F.O.D. – Sleepville (2020, Bearded Punk Records/Wiretap Records/Thousand Islands Records)

Punk-Rock und Konzeptalben. Kann das gutgehen? Schließlich lebt das Genre im Kern noch immer von unbändiger Energie und einer Stinkwut auf alles, was irgendwie nach Missstand schreit. Doch nicht mit F.O.D. Die Belgier sind dem angestammten Duktus längst entwachsen. Oder erwachsen. Denn während andere, solche wie die ersichtlichen Wegbereiter LAGWAGON, aktuell eher den umgekehrten Weg beschreiten und sich auf ihre rauen Wurzeln besinnen, kitzelt der Vierer aus dem Großraum Antwerpen auf Langspieler Nummer vier seine experimentelle Seite hervor. Dazu nehmen F.O.D. ihre Hörerschaft mit auf eine Reise nach „Sleepville“, eine typische Kleinstadt mit typischen Kleinstadtmenschen.

Unter der Oberfläche des spießbürgerlich stagnierenden Mikrokosmos nagen (zwischen-)menschliche Sorgen und Nöte, die von der Last des Alterns, unterdrückter Homosexualität oder schwer zu überwindenden Routinen künden. „In this town all days are more or less the same“ heißt es im eröffnenden „Sleepville Guaranteed“, das mit Spieluhr und Orchester eingeleitet wird und erst in Hälfte zwei auf standesgemäßen Melo-Core setzt. Doch über diesem thront ein grandios spielfreudiger Blick über den Tellerrand, der instrumental aus dem Vollen schöpft, ohne die inspiratorische Genre-Basis je zu verleugnen. Als Salz in der Suppe erweisen sich dabei die schier unverschämt harmonischen mehrstimmigen Gesangsparts, bei denen mitunter deutlich der Rock-Klassiker QUEEN als Vorbild heraussticht.

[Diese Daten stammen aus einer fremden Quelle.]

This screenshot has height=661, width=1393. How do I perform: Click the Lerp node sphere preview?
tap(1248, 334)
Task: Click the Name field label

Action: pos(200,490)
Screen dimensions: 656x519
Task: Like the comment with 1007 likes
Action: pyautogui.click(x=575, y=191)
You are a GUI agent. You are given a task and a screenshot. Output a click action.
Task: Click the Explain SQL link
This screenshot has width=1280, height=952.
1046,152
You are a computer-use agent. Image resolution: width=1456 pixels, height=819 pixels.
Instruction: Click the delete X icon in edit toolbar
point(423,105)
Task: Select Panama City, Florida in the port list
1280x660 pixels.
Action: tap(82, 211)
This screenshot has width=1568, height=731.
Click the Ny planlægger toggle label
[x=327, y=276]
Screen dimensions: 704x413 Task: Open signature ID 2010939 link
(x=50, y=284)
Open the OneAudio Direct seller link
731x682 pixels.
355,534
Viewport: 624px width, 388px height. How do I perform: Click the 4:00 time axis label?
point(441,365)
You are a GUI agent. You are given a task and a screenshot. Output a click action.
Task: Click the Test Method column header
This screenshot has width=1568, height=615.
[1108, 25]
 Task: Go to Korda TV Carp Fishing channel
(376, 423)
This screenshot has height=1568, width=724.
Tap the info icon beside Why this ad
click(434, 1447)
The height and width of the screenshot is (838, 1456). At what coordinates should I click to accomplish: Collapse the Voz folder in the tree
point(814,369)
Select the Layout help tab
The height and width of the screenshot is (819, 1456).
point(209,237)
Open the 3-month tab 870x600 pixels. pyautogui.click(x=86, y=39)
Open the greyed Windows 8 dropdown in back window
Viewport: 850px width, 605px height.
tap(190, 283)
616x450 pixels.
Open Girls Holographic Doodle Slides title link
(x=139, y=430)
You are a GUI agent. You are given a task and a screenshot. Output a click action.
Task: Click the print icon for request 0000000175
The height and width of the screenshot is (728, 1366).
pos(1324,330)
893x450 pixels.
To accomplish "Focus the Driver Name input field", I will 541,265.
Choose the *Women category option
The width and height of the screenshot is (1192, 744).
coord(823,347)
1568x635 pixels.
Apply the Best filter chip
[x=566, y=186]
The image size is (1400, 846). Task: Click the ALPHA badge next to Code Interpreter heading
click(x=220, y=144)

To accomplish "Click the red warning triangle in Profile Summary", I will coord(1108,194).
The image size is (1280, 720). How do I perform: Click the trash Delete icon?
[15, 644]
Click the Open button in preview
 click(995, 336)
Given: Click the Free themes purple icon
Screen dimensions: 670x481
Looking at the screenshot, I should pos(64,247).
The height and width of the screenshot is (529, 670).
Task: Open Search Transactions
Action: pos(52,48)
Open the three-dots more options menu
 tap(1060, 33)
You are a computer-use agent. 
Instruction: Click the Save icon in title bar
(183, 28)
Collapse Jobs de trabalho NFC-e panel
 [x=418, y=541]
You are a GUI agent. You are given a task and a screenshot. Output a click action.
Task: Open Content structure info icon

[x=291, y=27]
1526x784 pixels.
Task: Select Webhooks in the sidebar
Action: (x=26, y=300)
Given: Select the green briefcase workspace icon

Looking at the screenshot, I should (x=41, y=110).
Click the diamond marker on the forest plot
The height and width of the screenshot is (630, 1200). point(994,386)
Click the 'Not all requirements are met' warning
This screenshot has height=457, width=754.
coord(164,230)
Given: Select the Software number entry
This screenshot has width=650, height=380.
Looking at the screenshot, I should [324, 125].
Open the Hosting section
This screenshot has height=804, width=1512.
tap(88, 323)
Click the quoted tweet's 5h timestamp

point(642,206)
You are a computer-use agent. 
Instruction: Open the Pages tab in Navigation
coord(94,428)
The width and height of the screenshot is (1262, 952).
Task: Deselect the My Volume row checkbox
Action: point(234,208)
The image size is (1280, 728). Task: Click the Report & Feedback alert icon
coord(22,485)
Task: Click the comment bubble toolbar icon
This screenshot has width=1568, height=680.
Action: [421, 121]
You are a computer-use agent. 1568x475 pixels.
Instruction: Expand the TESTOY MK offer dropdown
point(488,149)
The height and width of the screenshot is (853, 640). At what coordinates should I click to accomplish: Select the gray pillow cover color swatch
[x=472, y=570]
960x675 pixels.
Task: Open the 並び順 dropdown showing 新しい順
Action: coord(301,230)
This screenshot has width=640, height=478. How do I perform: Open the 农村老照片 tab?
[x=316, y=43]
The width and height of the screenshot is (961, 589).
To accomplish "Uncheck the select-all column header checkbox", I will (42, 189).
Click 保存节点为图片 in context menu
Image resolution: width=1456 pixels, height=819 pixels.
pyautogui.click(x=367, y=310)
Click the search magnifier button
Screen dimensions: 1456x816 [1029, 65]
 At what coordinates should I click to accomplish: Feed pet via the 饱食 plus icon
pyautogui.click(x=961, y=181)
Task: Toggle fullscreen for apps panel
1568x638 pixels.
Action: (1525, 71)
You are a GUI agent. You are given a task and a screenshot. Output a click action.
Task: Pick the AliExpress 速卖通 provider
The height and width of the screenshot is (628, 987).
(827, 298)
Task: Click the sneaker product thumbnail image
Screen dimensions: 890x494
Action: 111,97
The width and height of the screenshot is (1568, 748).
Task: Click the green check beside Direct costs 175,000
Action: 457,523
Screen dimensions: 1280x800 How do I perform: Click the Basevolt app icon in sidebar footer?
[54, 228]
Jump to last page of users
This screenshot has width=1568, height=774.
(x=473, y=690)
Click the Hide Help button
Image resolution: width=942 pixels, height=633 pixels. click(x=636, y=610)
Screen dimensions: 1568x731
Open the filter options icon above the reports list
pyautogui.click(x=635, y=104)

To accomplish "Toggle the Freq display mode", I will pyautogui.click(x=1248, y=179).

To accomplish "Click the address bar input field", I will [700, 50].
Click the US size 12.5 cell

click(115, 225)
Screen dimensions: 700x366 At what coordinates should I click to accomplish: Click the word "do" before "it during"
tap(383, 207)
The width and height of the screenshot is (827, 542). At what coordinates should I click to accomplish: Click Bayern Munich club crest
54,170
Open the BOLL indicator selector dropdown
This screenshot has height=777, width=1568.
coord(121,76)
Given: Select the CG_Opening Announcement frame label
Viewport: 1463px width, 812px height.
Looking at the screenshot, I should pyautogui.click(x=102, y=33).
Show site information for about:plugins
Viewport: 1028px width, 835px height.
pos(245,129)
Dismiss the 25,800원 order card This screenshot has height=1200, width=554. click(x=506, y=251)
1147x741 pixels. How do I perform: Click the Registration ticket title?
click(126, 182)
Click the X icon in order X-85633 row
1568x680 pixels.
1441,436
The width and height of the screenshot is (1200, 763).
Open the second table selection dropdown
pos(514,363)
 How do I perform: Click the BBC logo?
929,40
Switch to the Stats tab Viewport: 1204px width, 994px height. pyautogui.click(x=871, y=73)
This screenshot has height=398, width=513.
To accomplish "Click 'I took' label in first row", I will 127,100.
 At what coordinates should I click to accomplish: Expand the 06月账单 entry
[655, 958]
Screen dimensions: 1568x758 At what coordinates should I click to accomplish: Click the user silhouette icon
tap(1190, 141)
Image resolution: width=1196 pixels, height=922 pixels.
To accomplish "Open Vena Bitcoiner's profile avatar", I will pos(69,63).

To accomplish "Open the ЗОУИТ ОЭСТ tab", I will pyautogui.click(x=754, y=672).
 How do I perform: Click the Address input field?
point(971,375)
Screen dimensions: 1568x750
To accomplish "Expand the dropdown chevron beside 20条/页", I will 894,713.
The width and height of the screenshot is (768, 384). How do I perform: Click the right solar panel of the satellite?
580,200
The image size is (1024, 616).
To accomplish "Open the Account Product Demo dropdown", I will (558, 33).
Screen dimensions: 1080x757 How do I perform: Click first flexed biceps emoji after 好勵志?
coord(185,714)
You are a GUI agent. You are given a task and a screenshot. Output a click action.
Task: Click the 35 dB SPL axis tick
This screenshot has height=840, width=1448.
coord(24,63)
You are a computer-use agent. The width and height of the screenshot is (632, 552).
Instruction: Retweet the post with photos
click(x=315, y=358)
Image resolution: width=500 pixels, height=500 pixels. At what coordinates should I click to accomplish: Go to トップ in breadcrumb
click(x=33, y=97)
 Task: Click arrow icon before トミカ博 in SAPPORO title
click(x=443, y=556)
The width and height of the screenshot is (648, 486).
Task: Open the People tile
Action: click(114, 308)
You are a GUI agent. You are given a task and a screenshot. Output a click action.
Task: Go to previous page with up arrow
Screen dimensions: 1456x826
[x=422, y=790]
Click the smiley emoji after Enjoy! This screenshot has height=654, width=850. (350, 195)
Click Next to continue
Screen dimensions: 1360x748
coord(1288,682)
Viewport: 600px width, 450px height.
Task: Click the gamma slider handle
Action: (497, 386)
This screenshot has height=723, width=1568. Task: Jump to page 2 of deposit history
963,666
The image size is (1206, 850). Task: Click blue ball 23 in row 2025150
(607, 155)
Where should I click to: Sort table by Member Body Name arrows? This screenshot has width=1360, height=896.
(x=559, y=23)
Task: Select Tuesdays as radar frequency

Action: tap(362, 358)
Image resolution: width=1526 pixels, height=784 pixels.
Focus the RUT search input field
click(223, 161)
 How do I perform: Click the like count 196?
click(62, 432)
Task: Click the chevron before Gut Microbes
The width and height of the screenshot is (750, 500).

Dass „Sleepville“ duchaus als das „A Night At the Opera“ von F.O.D. bezeichnet werden kann, sticht hingegen nicht unverzüglich heraus. Denn während das butterweich poppig arrangierte „Days of Future Passed“ noch als überaus gelungene Hommage an GREEN DAY durchgeht und das mit melancholischem Hauch versehene „Fall in Line“ abseits der stimmungsvoll prägenden Americana-Gitarre im besten Sinne unspektakulär daherkommt, explodiert die Platte erstmals mit dem in Sachen Rhythmus und Tempo überraschende Haken schlagenden „Riverview“. Von da an überschlagen sich Band und Album förmlich mit großartigen Songs. Als ein absoluter Höhepunkt entpuppt sich das flamboyante, von Klarinette und Banjo begleitete „Feeling Gay“. Wen es hier noch auf den Sitzen hält, sollte zwingend seinen Musikgeschmack überdenken.

Dem verhältnismäßig geradlinigen, wiederum entlarvend hymnischen „Wrong“ (in eine ähnliche Kerbe schlägt u. a. auch „Annie“) folgen mit dem druckvollen „Food for Thought“ und dem gesanglich famosen „On An Island“ (dicht gefolgt von „Changes Rise“) weitere sogleich zündende Hits. Dass der Einfallsreichtum damit längst nicht erschöpft ist, belegt etwa „Stranger in Town“, bei dem F.O.D. erst mit Barbershop-Qualitäten punkten, ehe sie ihrer progressiv rockigen Ader freien Lauf lassen. Unbedingt erwähnenswert ist auch der wiederum mit symphonischem Hauch ins Epische (und Metallische) versetzte Schlusspunkt „Main Street“, der den Bogen zum Auftakt wahrlich meisterlich spannt. So mag in Sleepville jeder Tag mehr oder weniger gleich geartet sein, auf die 14 Kapitel dieses wunderbaren Musikwerks trifft das jedoch keineswegs zu. Ein wahres Meisterstück.